[Records excerpted from a collection]
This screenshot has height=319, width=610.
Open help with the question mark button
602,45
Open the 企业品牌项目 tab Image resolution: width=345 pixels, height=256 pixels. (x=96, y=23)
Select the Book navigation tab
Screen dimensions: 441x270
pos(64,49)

# The problem
This calls for repeating all of the records, character for character.

# Answer space
This screenshot has height=319, width=610.
Open help with the question mark button
602,45
Open the 企业品牌项目 tab Image resolution: width=345 pixels, height=256 pixels. (x=96, y=23)
Select the Book navigation tab
Screen dimensions: 441x270
pos(64,49)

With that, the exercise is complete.